§ **ЗАДАЧА**
Продолжите приведенный ниже фрагмент о Зускине и Михоэлсе, начиная сразу после его последнего предложения.

§ **ФРАГМЕНТ**
============
Порой в процессе архивной работы во мне возникала жалость к Феферу, которому предательство не сохранило жизни: он тоже жертва; и можно понять сердобольного Самуила Галкина, однажды содрогнувшегося от отчаяния и потерянности Фефера. Но стоит вспомнить, с какой сатанинской хитростью сталкивал этот человек и губил других, играя на их слабостях, недомоганиях, вере и доверии — на всех открытых, беззащитных струнах их души, — и жалость исчезает.
Еще при жизни Михоэлса Зускин мучительно, до панического страха воспринимал менявшуюся вокруг них жизнь. «Он пригласил меня к себе в кабинет, — вспоминал Зускин на суде, — в день 30-летия ГОСЕТа, даже не в день, а в три часа ночи после праздника, и показал мне театральным жестом короля Лира место в своем кресле. Далее Михоэлс вынимает из кармана анонимное письмо и читает мне. Содержание этого письма: „Жидовская образина, ты больно далеко взлетел, как бы головка не слетела…“ Об этом письме я никогда никому не говорил, даже жене. Потом Михоэлс разорвал это письмо и бросил. Это было при мне. Вот как было дело до 1948 года»[96].
Добавлю от себя: не просто «до» 1948 года, а в канун, в преддверье рокового года. Модные ныне угрожающие послания антисемитов через почтовые ящики, а то и через небрезгливую печать были тогда крайней редкостью; видимо, началась властная, направленная психологическая обработка будущей жертвы, так сказать, «психическая атака». Абакумов уже искал у арестованных интеллектуалов подтверждение того, что «Михоэлс — сволочь» и пусть подыхает на ночной улице Минска.
В представлении современников два имени — Зускин и Михоэлс — неразличимы, как сиамские близнецы. А между тем люди они разные, порой полярные, несовместимые. Михоэлс — натура сильная, волевая, занятая не только театральным творчеством, но и творением самой жизни, своей и большого круга зависимых от него людей, занятая направленным и осмысленным развитием еврейской культуры. Михоэлс не тяготился постоянной связью с человеком, по существу его антиподом, однако мнительный, щепетильный, рефлексирующий Вениамин Зускин, случалось, страдал, не имея сил отойти, разорвать слишком тесный круг.
Поразительно, но и в судебном заседании, обращаясь к людям, которым были безразличны иные психологические тонкости, Зускин пытался втолковать им, как трудна была его жизнь рядом с Соломоном Михайловичем, как тяжелы были вериги их дружбы, любви и сотрудничества. «Когда задолго до войны я пришел в военкомат, — посетовал на суде Зускин, — меня принял военком, взял мой военный билет, читает и говорит: „Почему одна фамилия — Зускин? А где Михоэлс?“ Так и в обвинительном заключении — эти две фамилии вместе, а между тем никто в своих показаниях не говорил о Зускине… Тут Маркиш назвал меня теленком, а Фефер сказал, что я ребенок, а ведь мне 53 года»[97].
Горькая обида и ошеломленность: будто у него отнята собственная жизнь, а есть только жизнь двойника, приставка к чужому существованию.
============
§ **ЗАПИСИ ДАННЫХ**
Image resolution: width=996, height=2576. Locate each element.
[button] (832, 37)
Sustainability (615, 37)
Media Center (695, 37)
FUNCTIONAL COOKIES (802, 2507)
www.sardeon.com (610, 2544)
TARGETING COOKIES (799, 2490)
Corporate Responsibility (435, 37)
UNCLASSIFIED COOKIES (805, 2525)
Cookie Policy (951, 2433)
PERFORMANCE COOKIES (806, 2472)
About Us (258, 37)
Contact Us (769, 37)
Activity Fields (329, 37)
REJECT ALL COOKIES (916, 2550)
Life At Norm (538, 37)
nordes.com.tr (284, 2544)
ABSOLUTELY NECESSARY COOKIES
============
§ **РЕЗУЛЬТАТ ВЫПОЛНЕНИЯ**
Обида и шок: он, вчитываясь во многие сотни чужих показаний и протоколов, убеждается, что забыт всеми, никто ни в чем не винит его. Уж и не упомнить, кто и когда обмолвился, назвал его имя; но вот перед ним обвинительное заключение, и снова: Зускин, Зускин — постылое, тупое, так надоевшее эхо Михоэлса. Почти три десятилетия они вместе в театре, но хозяин — Михоэлс, его воля решает, а кому расскажешь, сколько несогласия, споров и даже ссор случалось у них с честолюбцем Михоэлсом, кому объяснишь, что в душе у него, Зускина, своя музыка, свои боги и свой оркестр и вовсе он не «дублер»? Когда, забыв обо всем на свете, он на сцене, в роли, в образе, его никто и ни с кем не спутает, будут аплодировать ему, кричать: «Зус-кин! Зус-кин!» — и в этот миг никто не вспомнит Михоэлса.
Но это сцена, а в жизни? Почему он должен отвечать за то, что кто-то, кто бы он ни был, предав театр, превратил его, как считает обвинение, в очаг «буржуазно-националистической пропаганды»? У отчаявшегося, затравленного Зускина как-то даже сорвется возмущенный крик: тридцать лет театром руководили «антисоветчики» Грановский и Михоэлс! «…Я же был художественным руководителем всего несколько месяцев; кто направлял репертуар, кто ответственен за него, имел ли я отношение к нему?.. За три года следствия можно было выяснить, кто такой Зускин в театре, а этого сделано не было, хотя я об этом просил»[98].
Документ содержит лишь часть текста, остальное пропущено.